PortAudio / portaudio

PortAudio is a cross-platform, open-source C language library for real-time audio input and output.
Other
1.43k stars 297 forks source link

wasapi: Add passthrough support (AC3, E-AC3, ...) #778

Closed gabys999 closed 1 year ago

gabys999 commented 1 year ago

add AC3 and E-AC3 passthrough support for wasapi. The example is in the test folder.

dmitrykos commented 1 year ago

@gabys999 thank you for PR. Please correct failing tests first and code style according to my previous comments. Note spaces in all your code and align accordingly to make code looking nice and uniform with other PA WASAPI code.

dmitrykos commented 1 year ago

@gabys999 thank you for the changes, although you forgot moving 192000 constant into separate define.

Your implementation looks suboptimal to me and confusing in GetAlternativeSampleFormatExclusive where the use of WAVEFORMATEXTENSIBLE_IEC61937 is not really needed. The same is for IsFormatSupported.

Please see my comments, it needs to be corrected to move further due to many changes to be reverted.

gabys999 commented 1 year ago

Thank you for pointing out these problems. Previously, we usually only used upper level functions, such as Pa StartStream, Pa WriteStream, lack of understanding of wasapi. We modified the GetAlternativeSampleFormatExclusive and IsFormatSupported to worry that if the E-AC3 passthrough needs to call these functions, the unallocated memory will cause program crash. Our purpose of submitting the PR is also to collaborate with you so that portaudio can stably support AC3 and E-AC3 audio passthrough for our project. I have reverted the code you mentioned.

dmitrykos commented 1 year ago

@gabys999 thank you for your corrections!

Our purpose of submitting the PR is also to collaborate with you so that portaudio can stably support AC3 and E-AC3 audio passthrough for our project.

Your kind input is indeed greatly appreciated. The goal of my requests for corrections is to keep PA WASAPI implementation uniform and optimal once your contribution is merged into the repository.

dmitrykos commented 1 year ago

The reason of a crash is that WAVEFORMATEXTENSIBLE_IEC61937 is larger than WAVEFORMATEXTENSIBLE therefore writing anything to the additional members of WAVEFORMATEXTENSIBLE_IEC61937 inside MakeWaveFormatFromParams will corrupt the stack memory because currently stack memory is allocated for WAVEFORMATEXTENSIBLE.
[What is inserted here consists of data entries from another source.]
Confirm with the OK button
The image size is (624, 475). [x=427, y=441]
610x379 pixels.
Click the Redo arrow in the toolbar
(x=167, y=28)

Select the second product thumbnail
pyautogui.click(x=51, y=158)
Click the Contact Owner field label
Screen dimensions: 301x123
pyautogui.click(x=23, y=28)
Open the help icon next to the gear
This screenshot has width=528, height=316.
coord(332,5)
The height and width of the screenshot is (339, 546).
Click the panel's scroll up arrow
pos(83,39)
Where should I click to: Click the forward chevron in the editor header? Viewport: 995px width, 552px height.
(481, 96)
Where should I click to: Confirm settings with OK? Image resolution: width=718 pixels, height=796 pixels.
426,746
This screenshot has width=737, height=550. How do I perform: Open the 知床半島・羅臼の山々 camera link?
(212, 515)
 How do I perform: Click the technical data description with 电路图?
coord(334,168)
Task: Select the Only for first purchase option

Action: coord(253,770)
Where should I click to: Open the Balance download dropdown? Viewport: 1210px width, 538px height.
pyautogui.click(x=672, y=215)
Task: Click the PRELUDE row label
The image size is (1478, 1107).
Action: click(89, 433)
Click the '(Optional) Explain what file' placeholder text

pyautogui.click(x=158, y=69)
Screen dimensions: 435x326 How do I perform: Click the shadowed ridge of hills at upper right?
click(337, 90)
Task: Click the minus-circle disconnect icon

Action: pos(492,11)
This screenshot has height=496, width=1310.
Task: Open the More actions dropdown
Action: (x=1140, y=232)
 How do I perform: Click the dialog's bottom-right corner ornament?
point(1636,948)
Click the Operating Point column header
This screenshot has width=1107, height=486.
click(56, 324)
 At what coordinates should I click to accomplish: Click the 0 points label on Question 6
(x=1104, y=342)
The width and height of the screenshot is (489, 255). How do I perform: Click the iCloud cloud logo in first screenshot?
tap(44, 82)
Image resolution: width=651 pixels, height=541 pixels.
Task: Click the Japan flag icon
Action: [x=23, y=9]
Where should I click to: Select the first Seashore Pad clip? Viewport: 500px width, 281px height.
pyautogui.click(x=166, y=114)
Now when you cleaned up those functions we need to fix implementation and allocate enough stack memory for both structures in all places where WAVEFORMATEXTENSIBLE is used. For that I propose to define such type (after definition of WAVEFORMATEXTENSIBLE_IEC61937):

typedef union _WAVEFORMATEXTENSIBLE_UNION
{
    WAVEFORMATEXTENSIBLE          ext;
    WAVEFORMATEXTENSIBLE_IEC61937 iec61937;
} WAVEFORMATEXTENSIBLE_UNION;

and then replace WAVEFORMATEXTENSIBLE allocation inside functions or as member variable with WAVEFORMATEXTENSIBLE_UNION where needed in PA WASAPI implementation to guarantee absence of memory corruption. I hope you got my idea.

In case you wish to join forces, please give me write access to your repository and I can implement proposed changes. Then we will check and discuss if all works as expected. Let me know what you think.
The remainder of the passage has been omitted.